Nel documentario ‘Milano, via Padova’ scherzate parecchio sugli stereotipi a carico dello straniero, che si sono imposti nella cultura grazie ai mass media. Ci siamo chiesti: un sardo, che è una persona notoriamente bassa (il riferimento è a una clip del film, dove Rezza ironizza sulle discriminazioni definendo i bambini “persone basse”), lo lascereste spadroneggiare nel vostro salotto con le gambe accavallate? O magari imbalsamato?
AR: Io no. Né lui né nessun altro. Noi non siamo buoni: non penso di essere una persona buona, penso di essere una persona brava, che è diverso. Non è che se uno critica quel sistema poi accoglie tutti… è una questione di come vivi lo spazio. Io non riesco a gestirlo da solo il mio spazio, figurati con uno che sta con le gambe sul divano. Non sono in grado, ma non perché sia cattivo, ci sono altri modi per essere utili a chi è in difficoltà: non c’è solamente l’ospitalità. Che poi è una questione gerarchica, perché ospitalità significa che uno è ospite e l’altro è padrone.
FM: Era una questione provocatoria.
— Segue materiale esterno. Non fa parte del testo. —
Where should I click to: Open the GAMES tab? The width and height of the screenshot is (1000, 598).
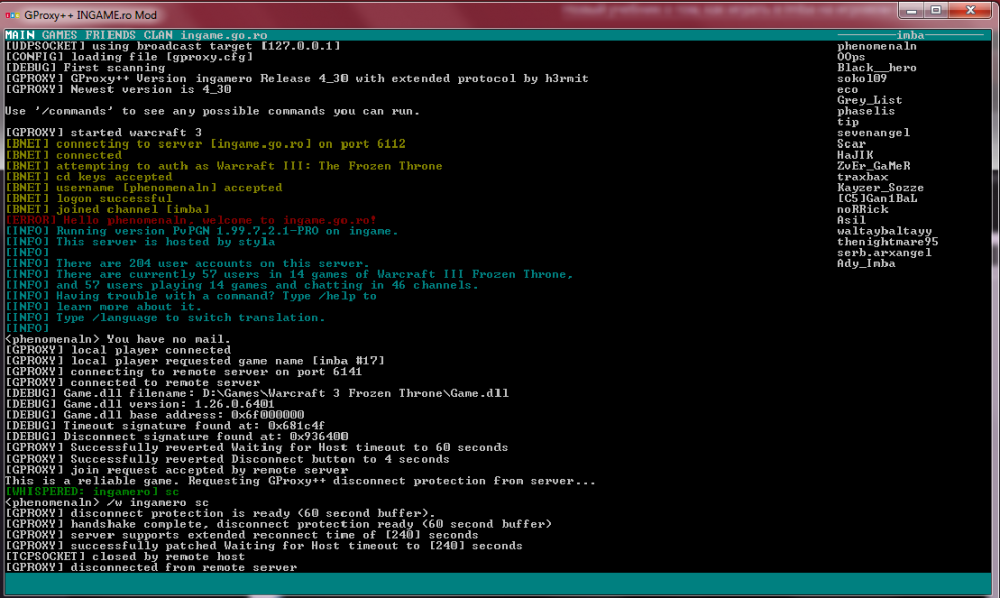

A un certo punto se n’è parlato pure a livello politico di fare una cosa del genere, in parlamento!
Non vi stanno molto simpatiche le istituzioni… invece il pubblico, in senso ampio, vi sta simpatico? Se aveste un potere assoluto, che ne fareste del pubblico?
AR: Noi adoriamo chi viene a vederci.
FM: Questa è un’ipotesi al di fuori della realtà, perché il pubblico in quanto collettività è molto perseguitato. Noi dovremmo fare la lotta per riempire i teatri con almeno 100 o 200 persone, qua si va sempre più al ribasso. Questo succede perché si vuole evitare qualsiasi comunicazione di massa – la comunicazione tra individui – che non passi da questi (e indica uno smartphone, ndr).
È la prima volta che venite qua a Sassari?
AR: Ci siamo stati 20 anni fa, con Pitecus, quando feci la presentazione del mio primo libro (Non cogito ergo digito, Bompiani 1998 ndr); il professor Leonardo Sole, che ho saputo è venuto a mancare pochi anni fa, mi fece da relatore. Il teatro era stracolmo di universitari, è stata una serata fantastica.
Avete progetti futuri? Cosa bolle in pentola?
AR: Dovremmo girare un film inchiesta in Sardegna in collaborazione con la Film Commission e Sardegna Teatro. Il tema non lo anticipiamo perché ogni volta che anticipiamo una cosa ce la fregano, sarà un esperimento sociale come “Milano, via Padova”, un lungometraggio. Faremo dei sopralluoghi anche in questa zona e cominceremo a girare tra maggio e settembre 2019.
Grazie mille per la disponibilità
AR: Grazie a voi. Ci vediamo stasera, portate amici e nemici!